同時刻に社長宅、本社にも別部隊が捜索着手(連絡を取りあう隠蔽を阻止するため)。

警備を解除して、一緒に店内へ。

税務調査官と、以下のような流れで一緒に確認をします。

現金の確認

①金庫内にいくらの現金が有るか?解錠前に聞かれる。
 種銭の総額と金種別金額(千円1000枚・500円500枚・100円500枚で計130万)
 
 〇昨日の売上金(前日も早番の場合は私でも分からない)印字データ、帳簿と確認照合。
 
 〇売上金から翌日の特殊景品仕入金を引いた”現金有高”の確認(別保管の場合有り)。
 
 〇売上金は全額夜間金庫入金後、特殊景品の仕入は銀行振込みの場合も有り。
 
 〇現金有高は上記の通りか?
 
 〇小口金庫の残金を1円まで帳簿、領収書と照合
  (コレが大事!!一致していれば店舗責任者の信頼は増します!!)

②税務署側の前日仕込み金の有無を確認。

 〇前夜、税務署職員が1万円札×10枚に特殊インクを付け両替機を使用。
  (この”仕込み10万”が、手元の前日売上に絶対に有るはずなので確認)

ここまで30分くらい要し、ハイ!①②共に問題なくクリア。

※この時点で関係各所への連絡を許されます。社長へ電話しますと、既に会計士へ連絡済との事でした。

合鍵について

鍵の保管箱には、様々な合鍵が有ります。ロッカー、倉庫、屋上、キュービクル・・・

1つずつ確認。不明な鍵を追求されます。

調査官)コレ!何の鍵ですか?

猫店長)分かりません!皆さんで手分けして好きなように解錠を試みてください。
    きっと社長も分からないと思う!!何なら差し上げますよ(笑)
    ※この言葉で、興味を無くし諦めた感じでした。

タイムカードの確認追及

架空雇用の人件費を計上していないかの調査。この時、私の支店は何も無かったのですが、本店の事務員が、社長夫人のタイムカードを毎日同時刻に打刻していました。コレは何ですか?毎日二人が一緒なんてあり得ないですよね?と。

税務官に強い目力でじっと睨まれ追及され、あっさり白状したとのこと!!凄く怖かったそうです。

※あの負けん気が強いババア事務員が「怖かったのよ~♪」って言うくらいだから相当なんだな?と思いました。

撤去台の行先

コレはオーナー、幹部、店舗管理者が勝手に中古屋へ売却して、代金を懐に入れてしまう事案が多々あります。

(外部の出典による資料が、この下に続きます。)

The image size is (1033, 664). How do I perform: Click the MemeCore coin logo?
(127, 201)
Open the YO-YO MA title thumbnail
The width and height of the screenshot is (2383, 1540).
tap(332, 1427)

チェーン店移動、売却明細書などの詳細が資料と共に説明出来ないと、本当にしつこく追及されるんです!!

「支店の倉庫にある」「販社〇〇商事の倉庫に保管」など曖昧な内容だと、即、そのまま彼らは確認に行きます。

帳簿・出納長などの確認

会計士の到着を待って、行います。

脱税と言っても、売上金除外、経費、人件費の水増しなどは簡単に発覚してしまうリスクが高いので、違う方法もあります。

<脱税事例>

1個の単価が10万以下の物品購入・修繕費は、経費として認められ即減価償却になります。

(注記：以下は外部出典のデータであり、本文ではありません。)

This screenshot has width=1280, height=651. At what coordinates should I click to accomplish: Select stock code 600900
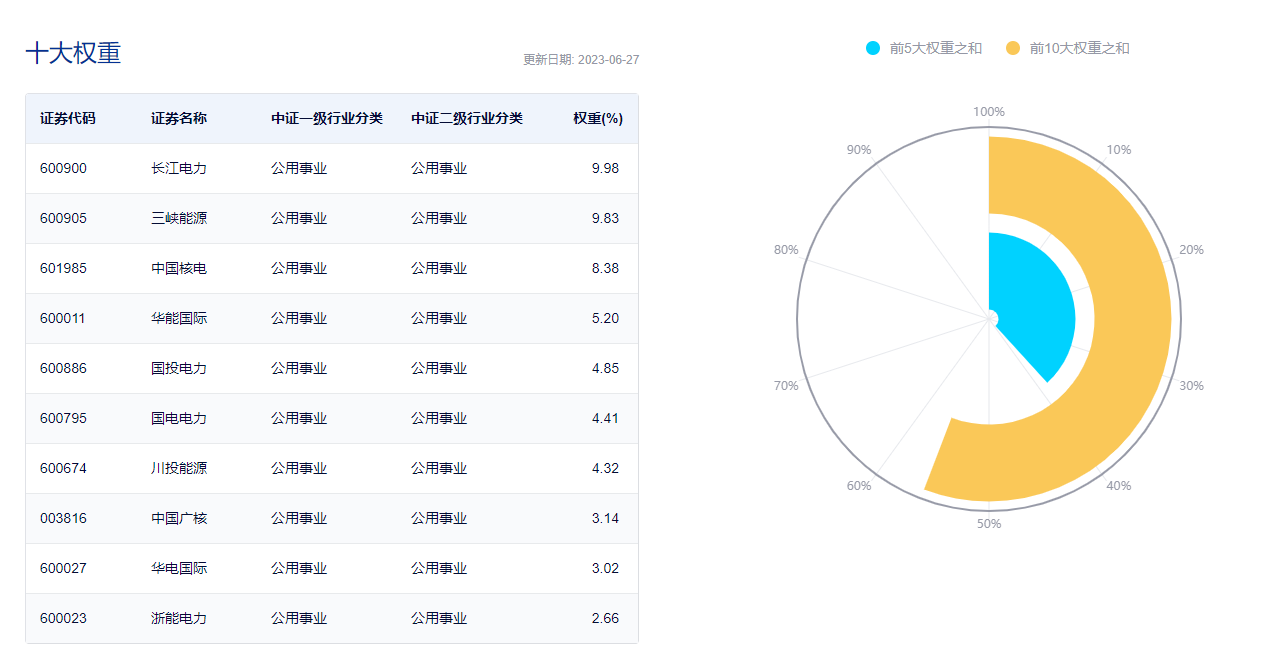pyautogui.click(x=63, y=168)
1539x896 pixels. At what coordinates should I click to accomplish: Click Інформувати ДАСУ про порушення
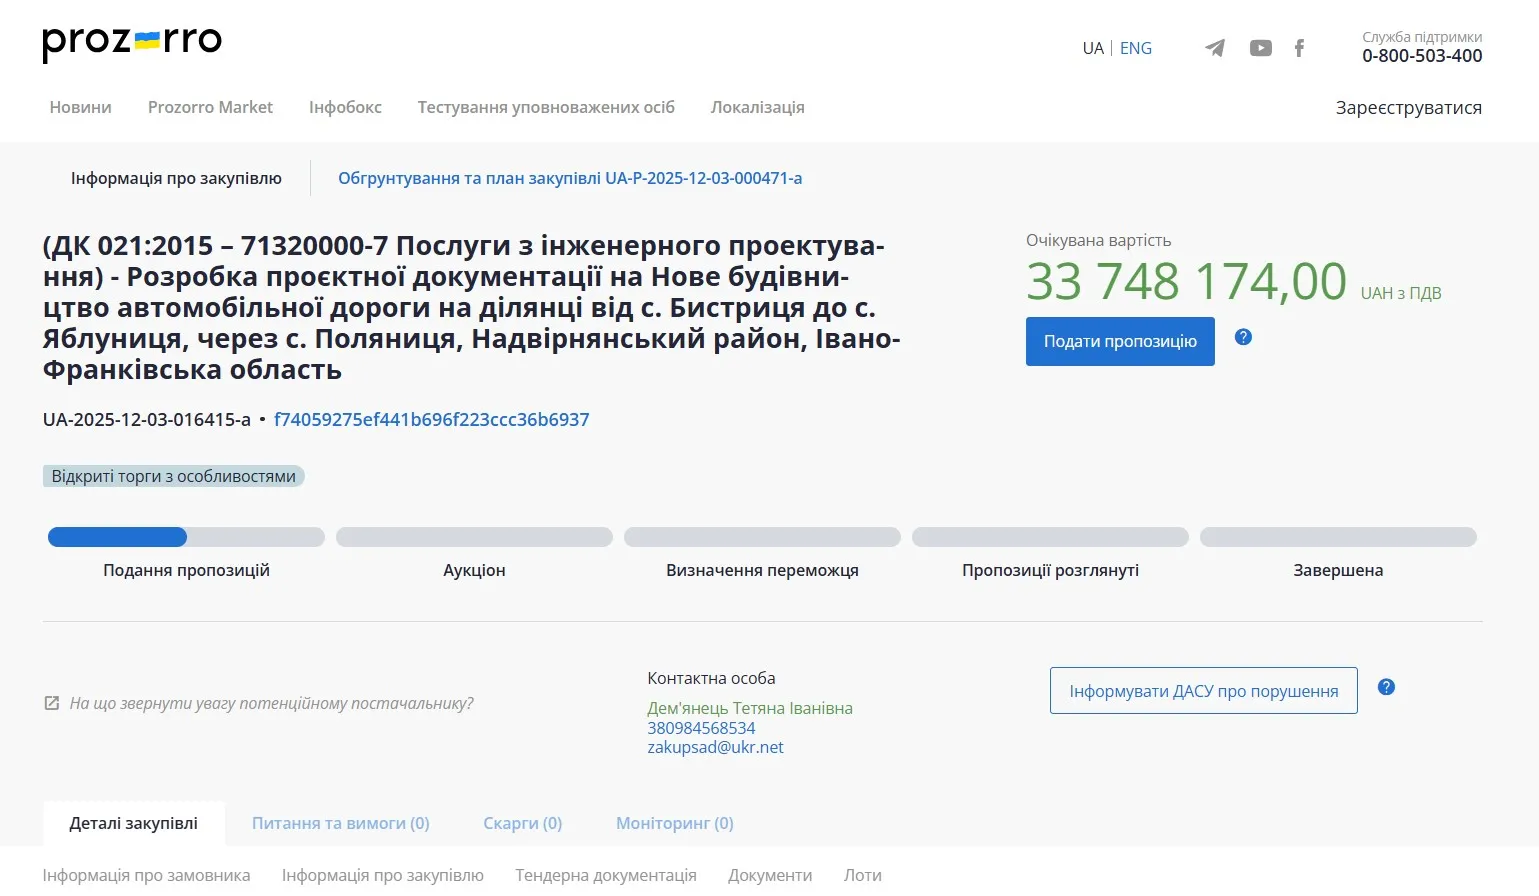1203,690
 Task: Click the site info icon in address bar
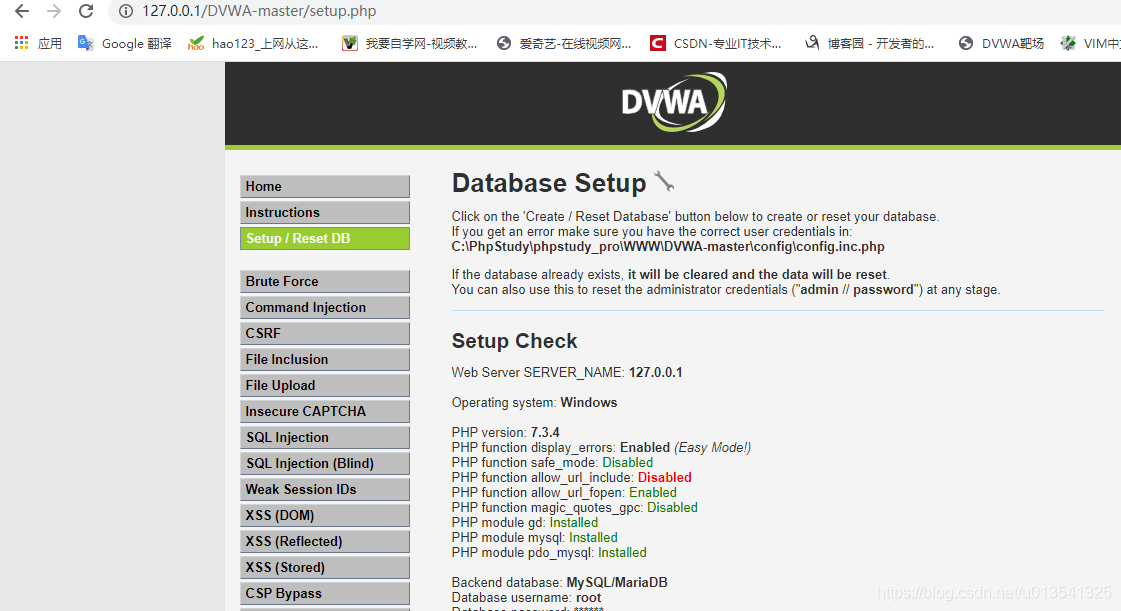click(x=126, y=11)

①10万円以上の遊技台を経費として計上(減価償却)するには、通常パチンコ2年、スロット3年が必要です。

 20万の中古機が1台欲しいとします。同時にどうでも良い3万円の中古機を3台購入。
 
 合計29万円÷4台=単価72,500円となり、全て経費として計上、1発で減価償却が可能になるのです。

②島を解体・建て直す改装工事も、正規では物品購入の為、数年かけての償却となります。
 
 それを島内部の木、ゴム、補給装置の一部部品を交換・修理などと偽り、ゴム、補給メーター交換単価

 数万×台数など偽り、複数のパーツを安い単価設定で修理したなどと装います。

※メーカーはコンプライアンスの為、①②のようなケースは中間業者を使います。

リベート・バックマージン

①昔は新台の不人気機種を購入すると、メーカーから現金書留にて店舗責任者宛てに「1台1万くらいのマージン」が送られてくる事が多々あったのです。※今は100%無いです。

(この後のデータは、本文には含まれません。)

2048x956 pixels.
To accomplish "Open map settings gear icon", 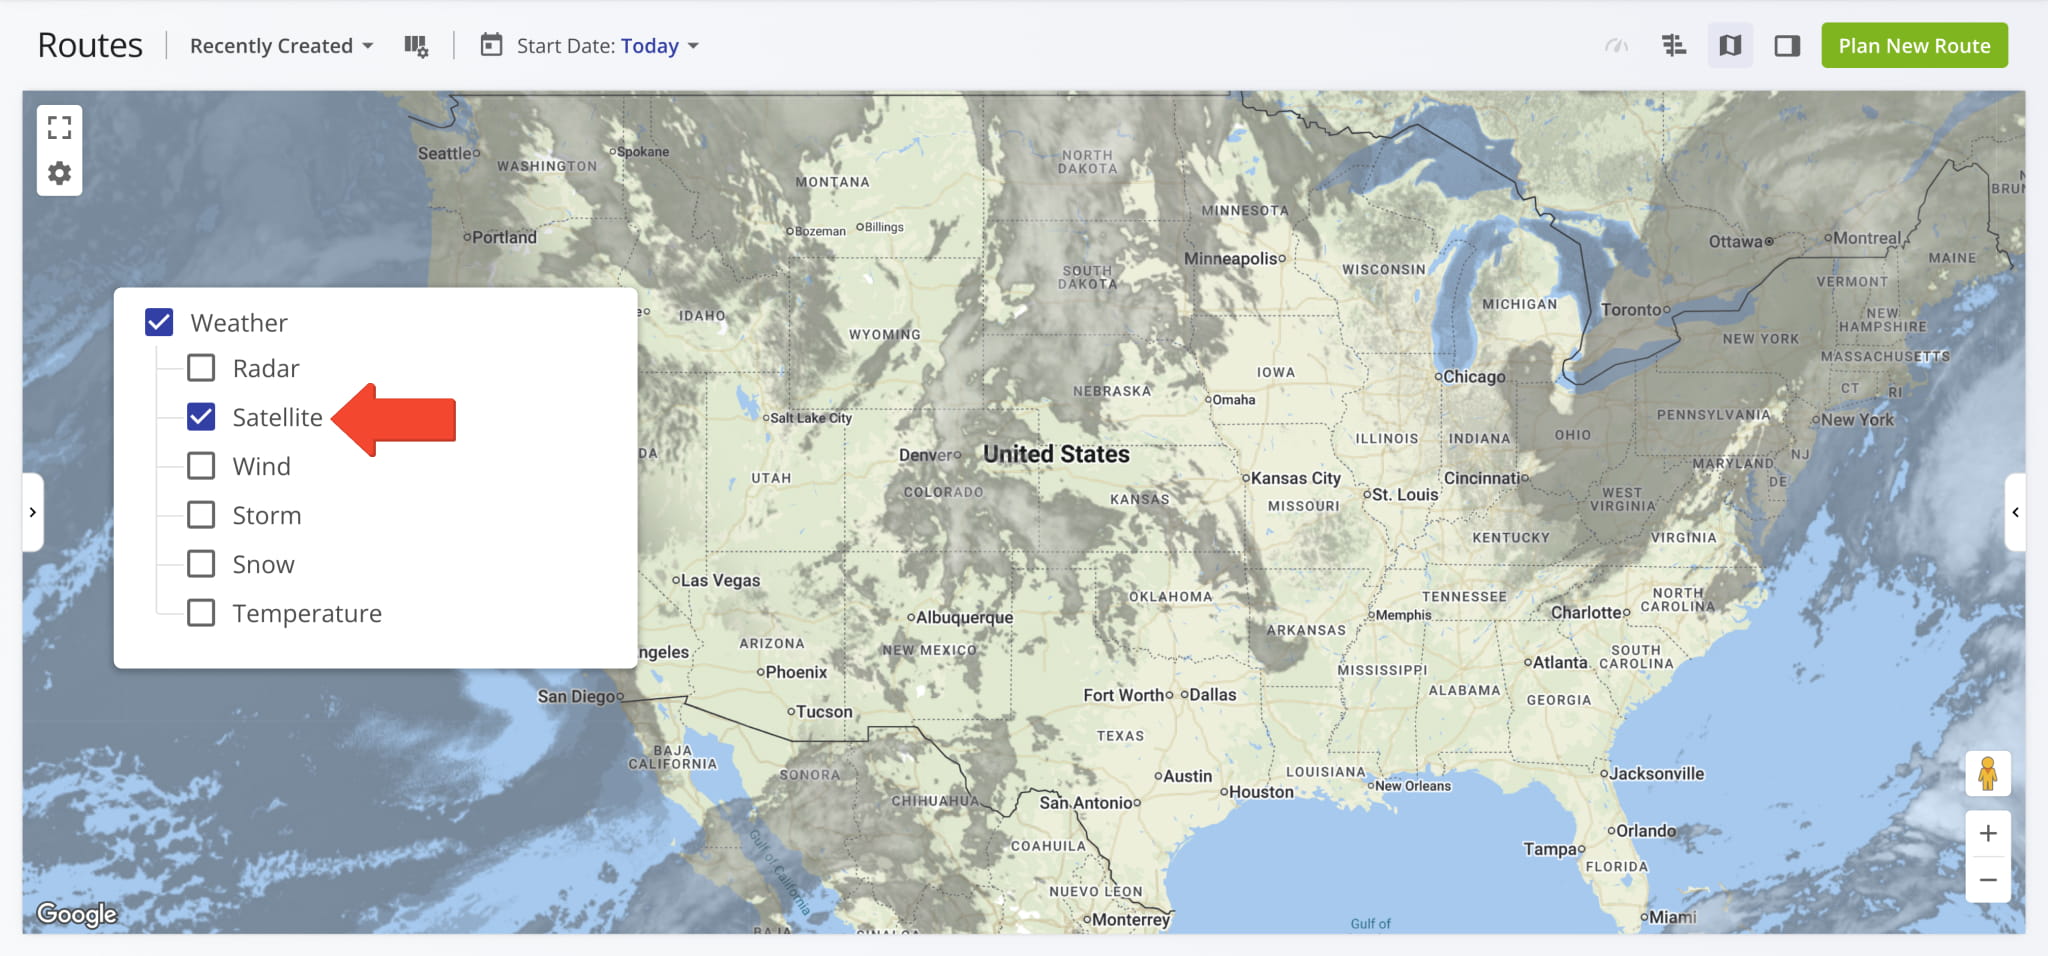I will (60, 173).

②例:知り合いのホールが全面改装をしたい!!どこの島のメーカーにするか?

 相手が悩んだ時に、〇社製を使いましょう!!と推奨・仲介すると1~3%が紹介料として貰えます。
 ※実際に私も受け取った事は有りますが、しっかり確定申告しています。

③現在はメーカー直販がマージンを出す事は100%ありません。しかし販社がメーカーからの手数料の一部を、ホール購買担当にキックバックする事はあります。

④最近多いM&A、法人売買、物件の仲介、リース、借り換え・・・などで手数料をもらう。

上記のような事が無いか?

こういった税務調査は、大体2日間行われるのです。

 

かく言う私も税務署より、猫店長さん!お尋ねしたい事がありますと呼び出された事がありました。

▼2016年度ではパチンコ業者は不正発覚7位です。

通年ワースト3にランクインしていましたが、近年は単店が減り、大手は資金調達、上場を目指す目的もあり、決算報告書を自社HPにて公開、PDFでDL可能!納税額まで分かるようになっています。